PROBLEM DETAILS:
Show the lines of the material that contain the word "agent".
═══ DATA PROVIDED
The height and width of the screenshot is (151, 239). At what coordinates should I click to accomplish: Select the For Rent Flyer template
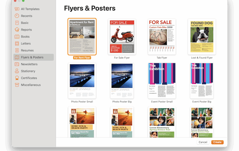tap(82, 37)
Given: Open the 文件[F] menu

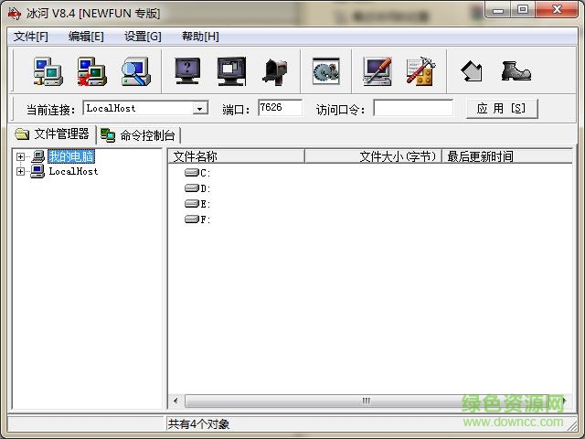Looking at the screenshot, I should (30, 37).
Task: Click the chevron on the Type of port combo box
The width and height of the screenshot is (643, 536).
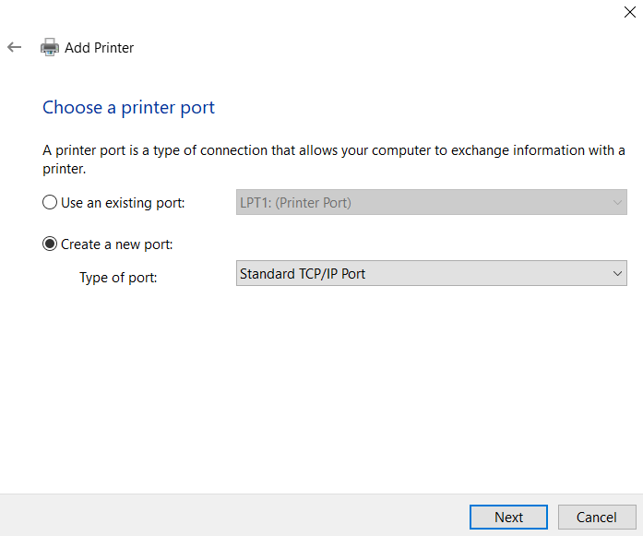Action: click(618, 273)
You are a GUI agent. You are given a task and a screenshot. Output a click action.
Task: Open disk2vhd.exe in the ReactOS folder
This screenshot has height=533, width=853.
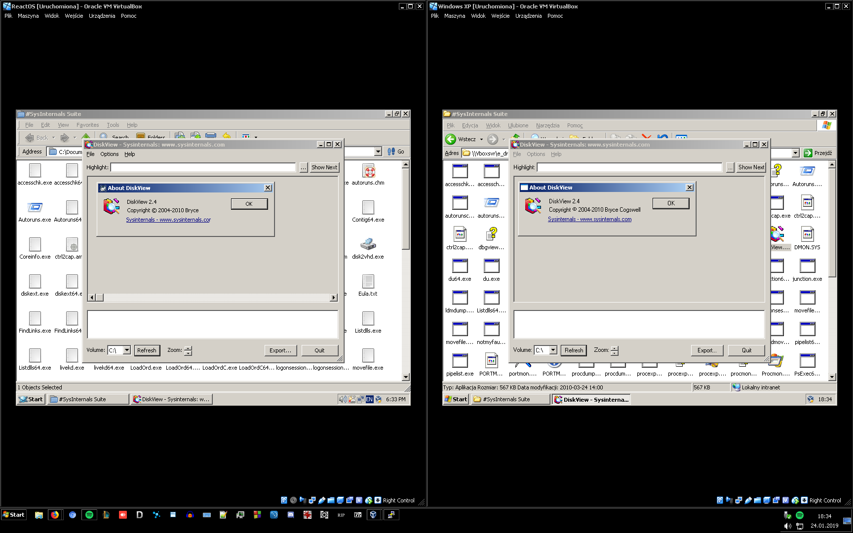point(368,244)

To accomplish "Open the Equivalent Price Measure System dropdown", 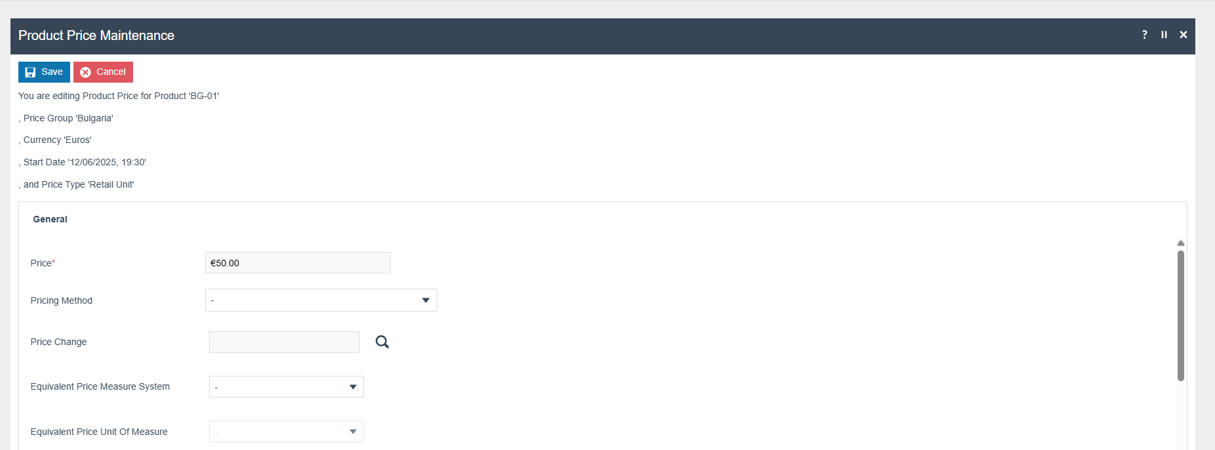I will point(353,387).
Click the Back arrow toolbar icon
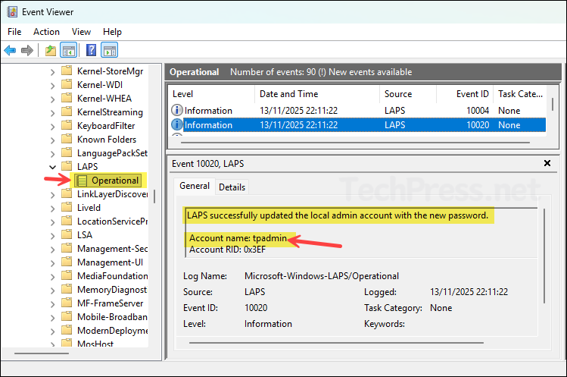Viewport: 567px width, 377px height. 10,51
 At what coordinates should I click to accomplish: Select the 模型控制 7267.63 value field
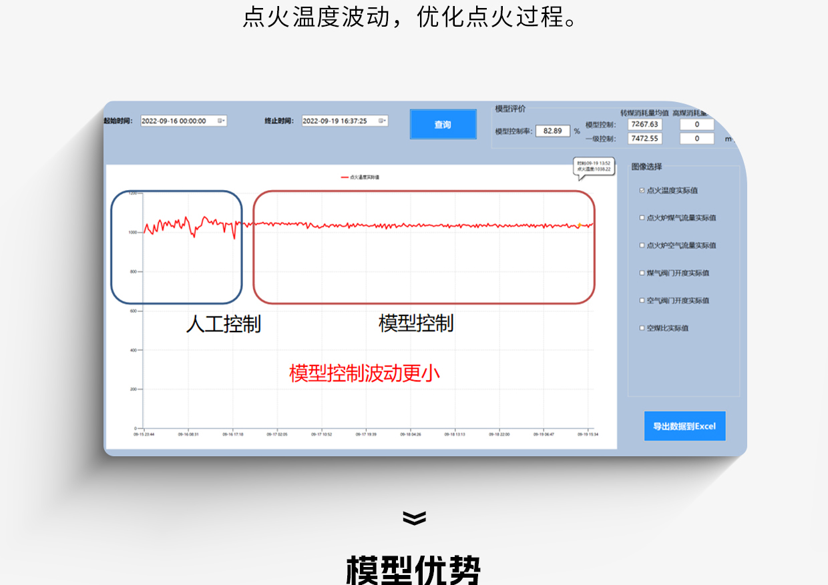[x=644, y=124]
══════
═══ DATA PROVIDED
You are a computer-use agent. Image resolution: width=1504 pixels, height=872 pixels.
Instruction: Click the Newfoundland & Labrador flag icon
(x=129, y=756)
══════
SOLUTION TO THE PROBLEM:
You are a GUI agent. You are given a task and a screenshot. Output a click action.
You are a computer-use agent. Image resolution: width=1504 pixels, height=872 pixels.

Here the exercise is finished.